Scripted by maestro Pankaj Mullick’s grandson, Rajib Gupta, the new audio play comprises several songs that were once part of Mahishasuramardini, when it was broadcast live during the period 1931 - 1961. They are not a part of the recorded version from the radio and are not available in the CDs or cassettes.
‘These songs are just as timeless and evergreen as the ones we get to hear annually. The new script incorporates excerpts from Sree Sree Chandi and as a tribute to the original script, and has parts of it interwoven in the narrative,’ Rajib Gupta told Millennium Post in the midst of last minute rehearsals.
Pankaj Mullick is omnipresent in Durga Mahima. All the songs, about 20 of them, that will be sung in a new format, have been composed by Mullick. However, the presentation has been conceptualised bearing in mind the phrase - Revisiting Heritage. Actually, the very concept of women’s emancipation and gender equality were very much a part of ancient Indian society and this reflects poignantly in the legend of Devi Durga. ‘It is quite ironic that while speaking of women achievers, we allude to Stree Shakti and Devi Durga - a part of our Puranas and Vedas. The new script refreshes them for the current generation. The other change is the use of digital and electronic instruments,’ explains Rajib Gupta.

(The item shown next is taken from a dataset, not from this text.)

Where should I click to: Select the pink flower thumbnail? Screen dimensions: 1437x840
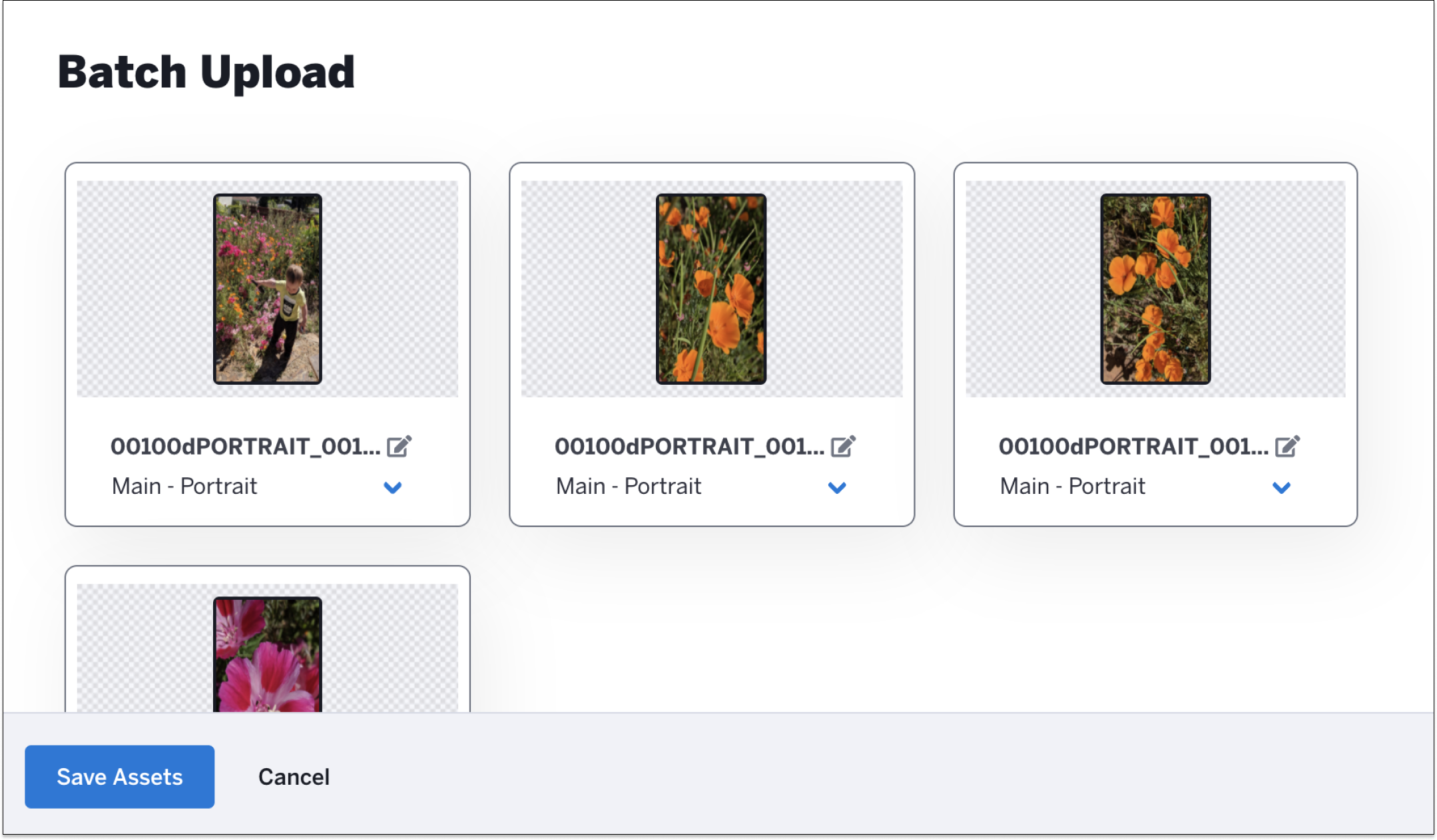point(268,654)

Singer Jhinuk Gupta, Mullick’s grand daughter-in-law, said, ‘The hitherto-unheard songs that feature in Durga Mahima and not in Mahishasuramardini (as it is heard at present) all have a strong classical base.
These are Durga Devi Durga, He Srishti Bidhayaka Debata and He Chinmayi.’ The duration of the programme is about 90 minutes.
The husband-wife duo have presented similar programmes to audiences outside Kolkata and also in Singapore and say that the reception has been overwhelming each time. On 22 September, Durga Mahima will finally be performed in its city of birth – Kolkata. ‘When Pankaj Mullick, a renowned and revered singer-composer of his times, is the composer, the songs speak freely to the listeners, breaking all language barriers. Moreover, Durga is a pan-India theme and Durga Mahima is bound to find uniform acceptance across the world,’ said Gupta.
For the Guptas, the most challenging aspect of this presentation is to not let down the creators of Mahishasuramardini - Banikumar, Pankaj Kumar Mullick and Birendra Krishna Bhadra nor the immensely talented singers who have graced the programme with their renditions. ‘Otherwise, the test lies in presenting really intricate compositions and Sanskrit Sholkas,’ says Gupta.
So what can audiences expect from this show? ‘Durga Mahima is an oratorio (audio-play) and thus is auditory in nature. The visuals that go with it only enhance the songs and orations. A depictive stage layout, innovative lighting and special use of certain props add value to the production,’ says Jhinuk, who will perform along with Rajib Gupta at ICCR on 22 September.